The library can be utilized in three use cases (notice, we are using here the same terminology as in RFC 8446 i.e. the client just means "The endpoint initiating the TLS connection.", the server is defined as: "The endpoint that did not initiate the TLS connection"):
- The client sends a ClientHello message. The ServerName field carries the nonce.
- The server generates the attestation report using the received nonce and sends the report back within the Server Certificate
- The client verifies the report (e.g. by using an external Verifier)
- Optionally, the client can send its Client Certificate for authentication
- The client sends a ClientHello message.
- The server replies with a Server Certificate and a nonce. The nonce is encoded as the Distinguished Name of an acceptable CA (Certificate Authority).
- The client uses the received nonce to generate an attestation report.
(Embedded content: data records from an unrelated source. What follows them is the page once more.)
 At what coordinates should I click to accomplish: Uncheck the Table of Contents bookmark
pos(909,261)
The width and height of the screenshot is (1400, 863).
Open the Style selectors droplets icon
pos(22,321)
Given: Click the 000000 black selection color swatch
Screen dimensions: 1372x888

The Client Certificate containing the report is send back to the server.
- The server verifies the attestation report.
- The client sends a ClientHello message. The ServerName field carries the nonce.
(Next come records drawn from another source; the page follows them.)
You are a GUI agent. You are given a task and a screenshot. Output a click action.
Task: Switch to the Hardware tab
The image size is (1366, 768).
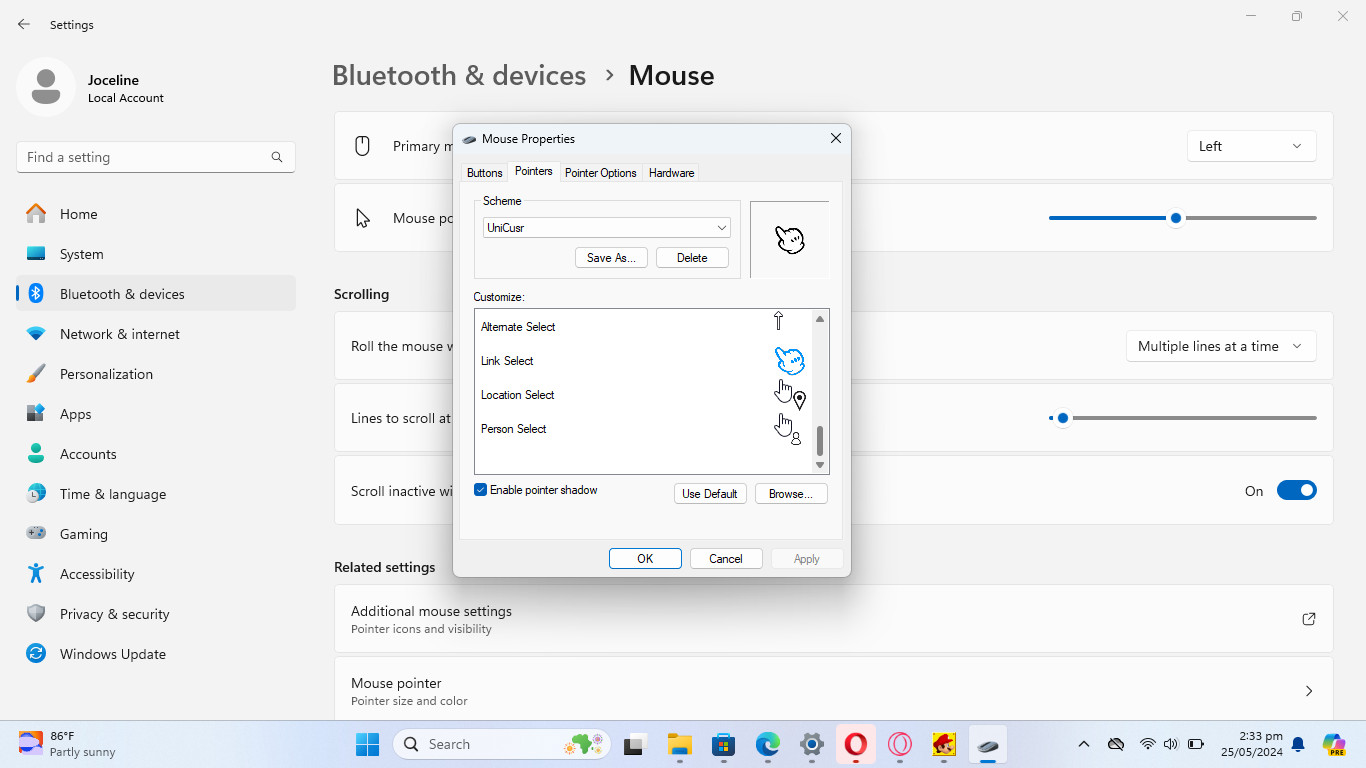[x=671, y=173]

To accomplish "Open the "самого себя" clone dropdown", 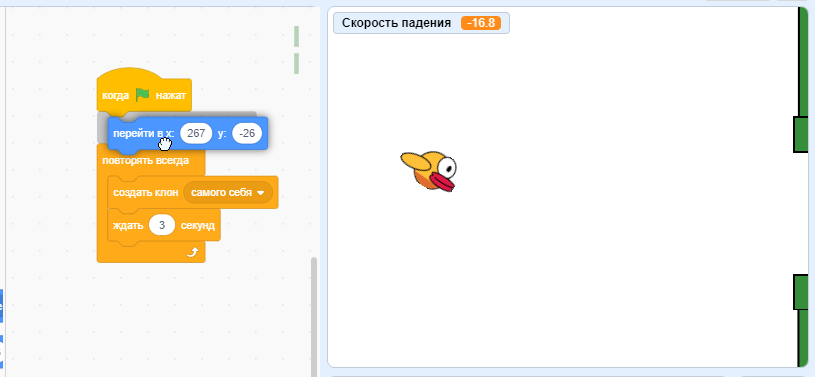I will (228, 192).
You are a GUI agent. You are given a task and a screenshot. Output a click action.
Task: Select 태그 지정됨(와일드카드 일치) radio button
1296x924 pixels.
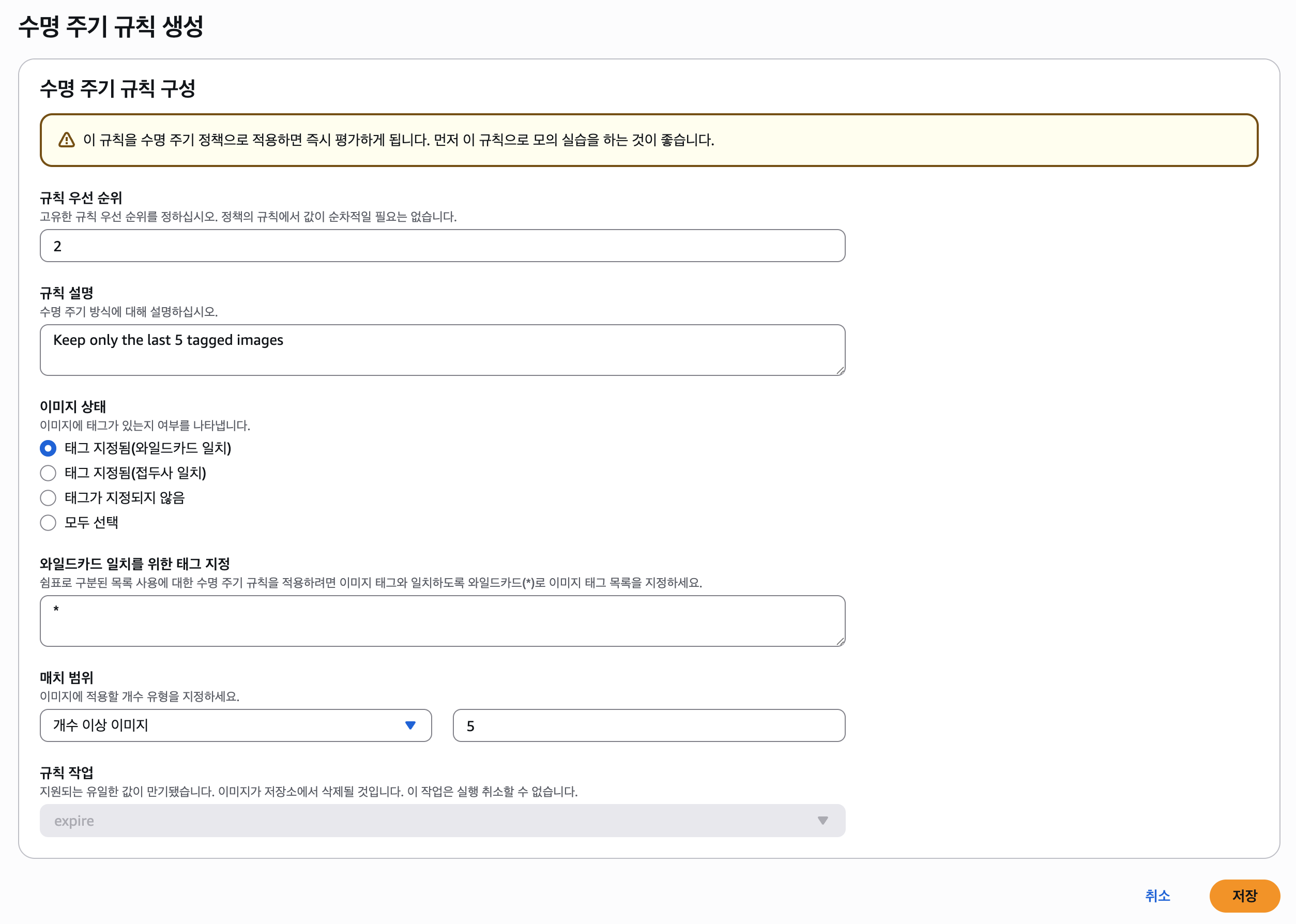(x=49, y=448)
- The server generates the server attestation report using the client nonce and sends the report back to the client within the Server Certificate. The nonce is encoded as the Distinguished Name of an acceptable CA (Certificate Authority).
- The client verifies the server attestation report
- The client uses the received nonce to generate the client attestation report. The Client Certificate containing the report is send back to the server,
- The server verifies the client attestation report.
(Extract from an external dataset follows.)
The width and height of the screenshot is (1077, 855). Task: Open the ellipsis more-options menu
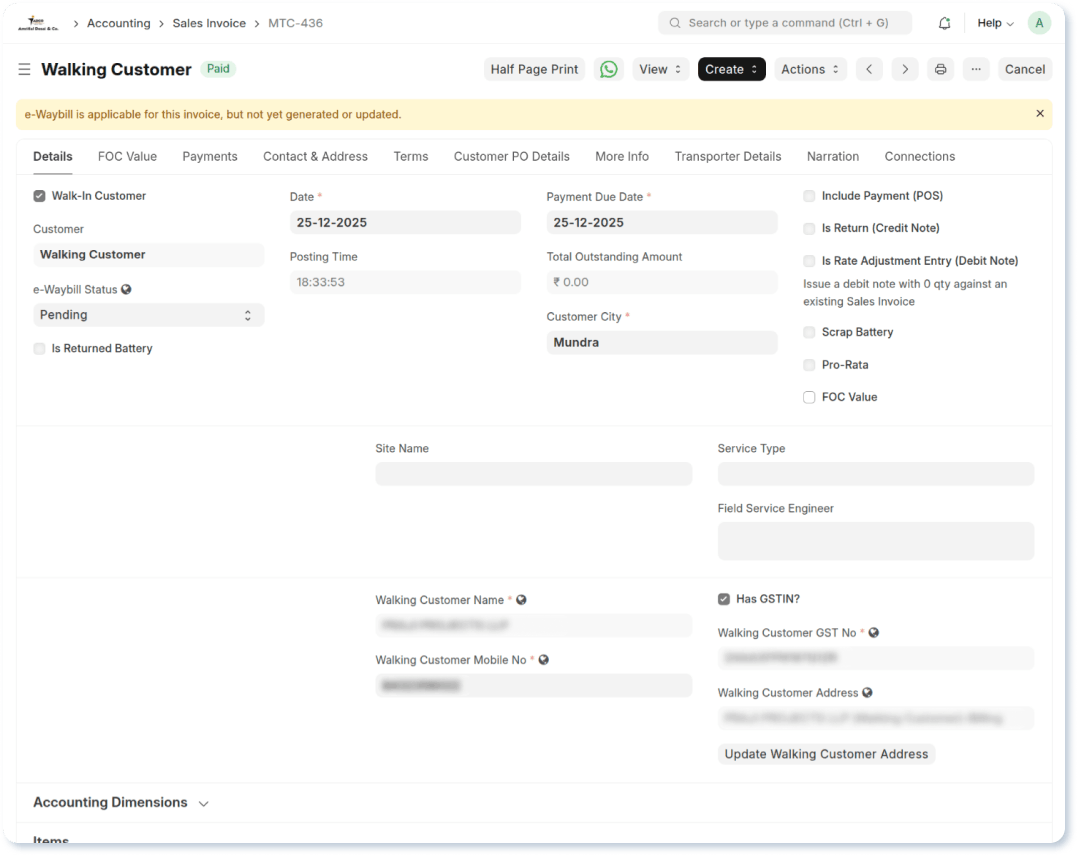tap(975, 69)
The main difference between RA-TLS and SGX Attested TLS is that in this case the challenge is calculated from the nonce and the public key. It's because in case of Intel SGX, the freshness of the attestation evidence can be checked through timestamps attached to it. EPID-based attestation reports have a time stamp. In case of ECDSA-based attestation, the TCB info and the certificate revocation lists have a validity periods.
An ARM CCA token neither includes timestamps nor validity periods. Therefore, a standard nonce-based method is used to achieve freshness of the attestation evidence. The freshness of the exchanged messages in the protocol is guaranteed by the TLS itself, as the nonces in the record layer protect against replays.
The second difference is that, this solution is going to be based on TLSv1.3. In TLSv1.3 all handshake messages after the ServerHello message are encrypted. Thus, the client and server certificates are also encrypted. This protects from eavesdropping confidential information carried in the attestation reports. The ARM CCA attestation token also contains information about firmware versions. An adversary could utilize that information to perform an attack.